Hi all,

I am currently trying to perform a new assembly using paired and mate paired reads. I first mapped my paired-end on a reference genome. Now I would like to extract from the mapping only the covered portions and get contigs from my reads (not a consensus with the reference genome including N between the uncovered portions). I would like then to use the paired-end reads and the mate paired to scaffold my assembly.

I there a proper way to do that ? I think maybe mpileup could help, but until now I only managed to produced consensus.

Extra question, which software would you recommend to perform the scaffolding ? Does any one exist allowing different insert size ?

Thank you very much!

Clément

Here is an approach that might do what you want, I've tested it with some random data - In the first panel are mappings of some simulated reads with some SNPs, below are the mappings of the two generated contigs.

To generate the consensus contigs I used two modules from proovread, a correction software I have written. You will need to clone/install it from github and you will need a recent version of samtools for it to run.

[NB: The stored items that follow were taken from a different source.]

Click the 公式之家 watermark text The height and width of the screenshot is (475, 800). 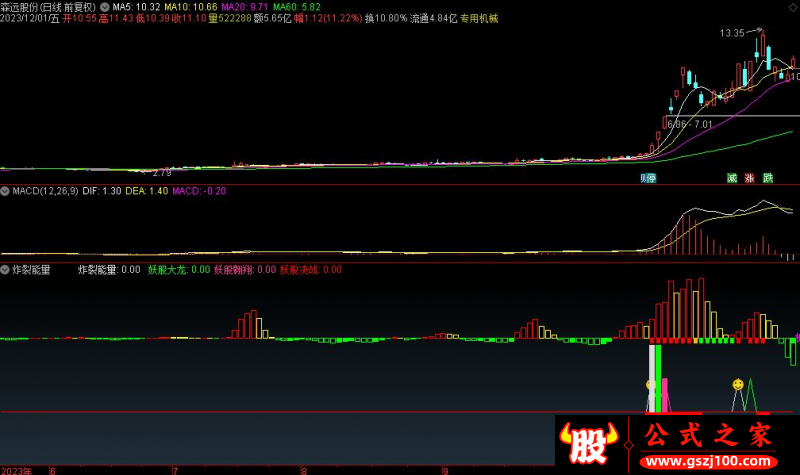pyautogui.click(x=706, y=435)
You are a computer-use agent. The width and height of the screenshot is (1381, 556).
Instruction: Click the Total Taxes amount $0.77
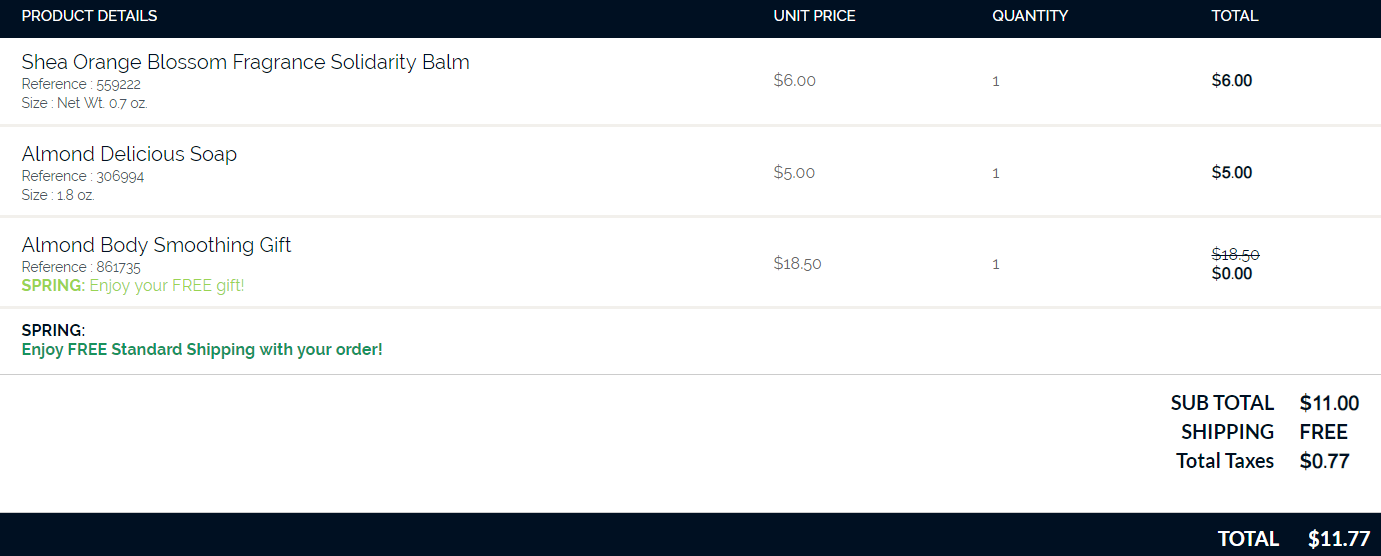point(1324,461)
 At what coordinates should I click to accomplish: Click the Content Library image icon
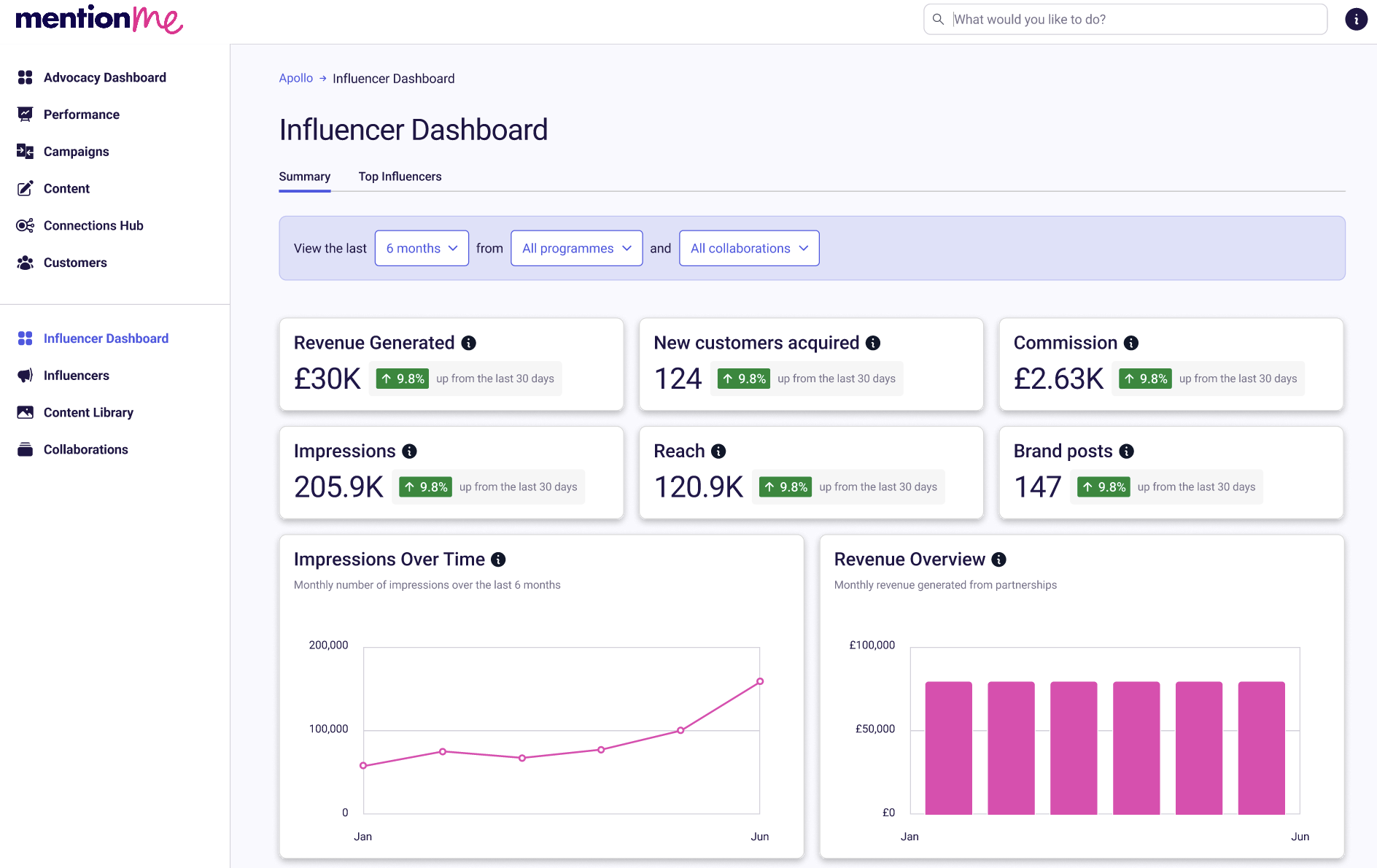coord(26,413)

# generate consensus (ignoring reference)
bam2cns --bam reads-to-ref.bam --ref ref.fa --prefix cns.fq

# trim no-coverage regions and convert to fasta
SeqFilter --in cns.fq --out cns.trimmed.fa \
 --fasta --min-length 100 \
 --phred-offset 33 --trim-win 1,1

If your goal is to reassembly mapped reads, you can use something like

samtools view -bf <mapped+other criteria> your.bam | 
 samtools bam2fq /dev/fd/0 > mapped_reads.fq

and than simply use an assembler to reassemble the fastq reads or provide the reads to a scaffolder

After a first try, it seems to do exactly what I need ! Thank you very much for your help and support thackl !

What about a mapper / assembler which uses a reference sequence? e.g. MAQ...

or one of the many "reference assisted" assemblers?